After dinner they all played cards,—a round game,—and the squire put in the stakes. "Now, Grace," said Lily, "you are the visitor and you must win, or else uncle Christopher won't be happy. He always likes a young lady visitor to win."

"But I never played a game of cards in my life."

"Go and sit next to him and he'll teach you. Uncle Christopher, won't you teach Grace Crawley? She never saw a Pope Joan board in her life before."

"Come here, my dear, and sit next to me. Dear, dear, dear; fancy Henry Grantly having a little girl. What a handsome lad he was. And it seems only yesterday." If it was so that Lily had said a word to her uncle about Grace and the major, the old squire had become on a sudden very sly. Be that as it may, Grace Crawley thought that he was a pleasant old man; and though, while talking to him about Edith, she persisted in not learning to play Pope Joan, so that he could not contrive that she should win, nevertheless the squire took to her very kindly, and told her to come up with Lily and see him sometimes while she was staying at the Small House. The squire in speaking of his sister-in-law's cottage always called it the Small House.

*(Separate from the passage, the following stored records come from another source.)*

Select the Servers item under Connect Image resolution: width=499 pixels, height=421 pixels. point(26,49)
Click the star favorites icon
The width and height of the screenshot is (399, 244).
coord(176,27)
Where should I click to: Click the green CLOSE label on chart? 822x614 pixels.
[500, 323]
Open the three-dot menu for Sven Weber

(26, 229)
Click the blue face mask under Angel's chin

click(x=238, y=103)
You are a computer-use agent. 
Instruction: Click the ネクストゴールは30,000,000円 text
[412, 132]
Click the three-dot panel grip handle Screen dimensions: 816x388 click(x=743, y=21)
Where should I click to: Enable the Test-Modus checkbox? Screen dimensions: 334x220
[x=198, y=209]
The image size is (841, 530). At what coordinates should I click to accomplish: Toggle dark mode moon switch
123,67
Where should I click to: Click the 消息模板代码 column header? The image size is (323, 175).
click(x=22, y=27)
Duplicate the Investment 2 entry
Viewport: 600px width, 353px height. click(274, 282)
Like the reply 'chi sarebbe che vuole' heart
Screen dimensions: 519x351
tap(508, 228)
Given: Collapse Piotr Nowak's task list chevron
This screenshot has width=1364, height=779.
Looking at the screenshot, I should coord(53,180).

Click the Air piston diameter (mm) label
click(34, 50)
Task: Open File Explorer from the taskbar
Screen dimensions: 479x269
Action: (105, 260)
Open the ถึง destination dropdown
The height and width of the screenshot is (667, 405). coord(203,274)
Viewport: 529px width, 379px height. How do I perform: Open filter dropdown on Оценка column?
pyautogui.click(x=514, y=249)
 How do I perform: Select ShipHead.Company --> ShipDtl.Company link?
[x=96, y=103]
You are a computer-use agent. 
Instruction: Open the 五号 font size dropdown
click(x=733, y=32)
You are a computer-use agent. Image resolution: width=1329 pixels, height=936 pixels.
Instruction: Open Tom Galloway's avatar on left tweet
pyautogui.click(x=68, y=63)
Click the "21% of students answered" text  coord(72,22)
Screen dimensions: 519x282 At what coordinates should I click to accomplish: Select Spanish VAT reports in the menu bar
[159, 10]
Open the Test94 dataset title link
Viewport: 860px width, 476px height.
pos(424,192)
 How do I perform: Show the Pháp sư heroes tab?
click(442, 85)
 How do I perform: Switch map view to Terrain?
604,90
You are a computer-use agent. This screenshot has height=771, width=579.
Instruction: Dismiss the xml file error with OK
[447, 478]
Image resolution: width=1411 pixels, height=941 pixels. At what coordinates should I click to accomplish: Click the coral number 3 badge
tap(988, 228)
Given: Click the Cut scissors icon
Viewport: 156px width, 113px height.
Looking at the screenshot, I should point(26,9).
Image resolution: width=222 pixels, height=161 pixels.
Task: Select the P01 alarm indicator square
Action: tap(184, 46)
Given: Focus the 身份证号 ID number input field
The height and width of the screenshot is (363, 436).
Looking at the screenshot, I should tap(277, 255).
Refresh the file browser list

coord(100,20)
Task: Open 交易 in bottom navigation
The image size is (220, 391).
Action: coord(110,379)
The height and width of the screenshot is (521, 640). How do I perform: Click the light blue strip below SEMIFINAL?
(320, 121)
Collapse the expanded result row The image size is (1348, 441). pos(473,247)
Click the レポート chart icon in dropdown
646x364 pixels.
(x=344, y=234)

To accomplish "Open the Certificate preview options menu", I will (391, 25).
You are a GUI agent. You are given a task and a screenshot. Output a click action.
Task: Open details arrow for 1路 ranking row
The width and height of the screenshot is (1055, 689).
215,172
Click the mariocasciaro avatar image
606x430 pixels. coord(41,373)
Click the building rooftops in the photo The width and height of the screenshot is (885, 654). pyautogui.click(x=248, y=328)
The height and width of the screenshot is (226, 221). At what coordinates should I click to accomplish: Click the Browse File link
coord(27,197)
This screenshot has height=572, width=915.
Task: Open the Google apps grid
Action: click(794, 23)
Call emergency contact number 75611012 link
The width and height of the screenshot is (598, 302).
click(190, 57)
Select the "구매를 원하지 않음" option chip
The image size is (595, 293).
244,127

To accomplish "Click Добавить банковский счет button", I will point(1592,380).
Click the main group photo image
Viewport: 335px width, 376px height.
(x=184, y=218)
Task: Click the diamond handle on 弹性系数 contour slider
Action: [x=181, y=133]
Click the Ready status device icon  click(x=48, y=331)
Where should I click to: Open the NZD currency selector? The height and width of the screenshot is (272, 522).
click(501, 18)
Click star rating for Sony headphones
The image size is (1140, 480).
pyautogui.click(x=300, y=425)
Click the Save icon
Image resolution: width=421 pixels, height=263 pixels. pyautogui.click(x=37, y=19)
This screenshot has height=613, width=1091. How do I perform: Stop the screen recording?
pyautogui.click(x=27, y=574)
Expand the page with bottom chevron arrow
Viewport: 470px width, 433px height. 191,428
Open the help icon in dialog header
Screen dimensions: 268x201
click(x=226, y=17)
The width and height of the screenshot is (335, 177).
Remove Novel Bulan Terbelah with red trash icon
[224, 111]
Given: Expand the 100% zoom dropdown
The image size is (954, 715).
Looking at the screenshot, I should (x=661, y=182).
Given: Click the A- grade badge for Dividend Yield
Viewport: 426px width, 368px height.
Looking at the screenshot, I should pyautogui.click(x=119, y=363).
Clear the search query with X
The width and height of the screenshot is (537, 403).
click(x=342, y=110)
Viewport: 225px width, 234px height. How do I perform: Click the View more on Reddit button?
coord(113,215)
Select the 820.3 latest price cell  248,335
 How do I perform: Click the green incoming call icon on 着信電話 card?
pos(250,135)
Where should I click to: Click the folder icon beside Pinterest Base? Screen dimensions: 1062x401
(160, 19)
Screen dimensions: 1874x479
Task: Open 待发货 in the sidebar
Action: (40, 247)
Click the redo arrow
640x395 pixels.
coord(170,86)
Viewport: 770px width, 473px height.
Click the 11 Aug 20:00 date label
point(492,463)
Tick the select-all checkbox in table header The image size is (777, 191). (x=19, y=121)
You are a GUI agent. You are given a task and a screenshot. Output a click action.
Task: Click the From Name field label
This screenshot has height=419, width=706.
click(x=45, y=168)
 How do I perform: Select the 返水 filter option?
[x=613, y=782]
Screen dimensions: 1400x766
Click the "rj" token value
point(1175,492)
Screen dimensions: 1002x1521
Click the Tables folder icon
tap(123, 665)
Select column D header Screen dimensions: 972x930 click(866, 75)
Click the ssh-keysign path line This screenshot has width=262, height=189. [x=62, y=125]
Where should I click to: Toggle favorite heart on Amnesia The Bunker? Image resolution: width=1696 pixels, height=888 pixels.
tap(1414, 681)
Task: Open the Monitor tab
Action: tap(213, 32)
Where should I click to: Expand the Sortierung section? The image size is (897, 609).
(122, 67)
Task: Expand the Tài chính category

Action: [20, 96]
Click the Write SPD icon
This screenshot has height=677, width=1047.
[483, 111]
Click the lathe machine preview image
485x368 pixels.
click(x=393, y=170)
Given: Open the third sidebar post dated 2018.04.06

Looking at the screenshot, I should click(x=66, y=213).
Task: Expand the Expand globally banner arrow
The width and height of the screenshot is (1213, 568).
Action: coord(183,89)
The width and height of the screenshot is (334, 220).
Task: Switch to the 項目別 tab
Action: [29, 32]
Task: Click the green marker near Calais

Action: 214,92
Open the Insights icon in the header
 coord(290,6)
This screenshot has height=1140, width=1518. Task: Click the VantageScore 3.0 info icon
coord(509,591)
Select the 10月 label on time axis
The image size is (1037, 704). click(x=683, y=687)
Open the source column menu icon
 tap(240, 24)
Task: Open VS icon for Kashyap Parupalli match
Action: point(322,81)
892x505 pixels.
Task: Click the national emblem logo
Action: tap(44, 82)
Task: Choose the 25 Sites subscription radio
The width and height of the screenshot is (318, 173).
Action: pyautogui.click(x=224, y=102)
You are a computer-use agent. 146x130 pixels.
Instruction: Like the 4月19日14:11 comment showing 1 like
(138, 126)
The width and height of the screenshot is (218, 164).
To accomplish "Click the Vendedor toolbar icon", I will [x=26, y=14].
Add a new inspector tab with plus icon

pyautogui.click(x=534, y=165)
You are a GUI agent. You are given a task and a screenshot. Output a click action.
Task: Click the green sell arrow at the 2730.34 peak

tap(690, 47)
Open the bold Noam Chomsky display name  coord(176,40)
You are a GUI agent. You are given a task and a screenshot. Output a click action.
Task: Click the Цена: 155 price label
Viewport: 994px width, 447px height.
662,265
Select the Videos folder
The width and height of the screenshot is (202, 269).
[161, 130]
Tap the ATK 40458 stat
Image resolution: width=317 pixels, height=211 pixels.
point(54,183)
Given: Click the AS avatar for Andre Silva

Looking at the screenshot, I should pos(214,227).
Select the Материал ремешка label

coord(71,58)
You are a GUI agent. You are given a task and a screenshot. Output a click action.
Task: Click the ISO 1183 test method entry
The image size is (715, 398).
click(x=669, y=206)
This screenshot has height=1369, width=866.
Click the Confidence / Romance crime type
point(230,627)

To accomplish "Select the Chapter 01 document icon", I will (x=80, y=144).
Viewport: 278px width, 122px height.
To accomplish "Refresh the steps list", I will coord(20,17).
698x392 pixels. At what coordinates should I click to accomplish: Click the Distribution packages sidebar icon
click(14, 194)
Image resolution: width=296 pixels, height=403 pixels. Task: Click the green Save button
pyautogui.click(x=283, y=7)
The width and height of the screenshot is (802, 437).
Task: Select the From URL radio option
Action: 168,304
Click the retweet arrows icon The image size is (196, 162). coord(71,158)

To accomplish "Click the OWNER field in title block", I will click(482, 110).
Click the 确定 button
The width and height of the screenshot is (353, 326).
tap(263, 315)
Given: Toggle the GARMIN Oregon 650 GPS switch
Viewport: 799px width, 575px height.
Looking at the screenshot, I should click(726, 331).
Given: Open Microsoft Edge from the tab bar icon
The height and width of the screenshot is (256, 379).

"Only think of my winning," said Lady Julia, drawing together her wealth. "Well, I'm sure I want it bad enough, for I don't at all know whether I've got any income of my own. It's all John Eames' fault, my dear, for he won't go and make those people settle it in Lincoln's Inn Fields." Poor Lily, who was standing on the hearth-rug, touched her mother's arm. She knew that Johnny's name was lugged in with reference to Lady Julia's money altogether for her benefit. "I wonder whether she ever had a Johnny of her own," she said to her mother, "and, if so, whether she liked it when her friends sent the town-crier round to talk about him."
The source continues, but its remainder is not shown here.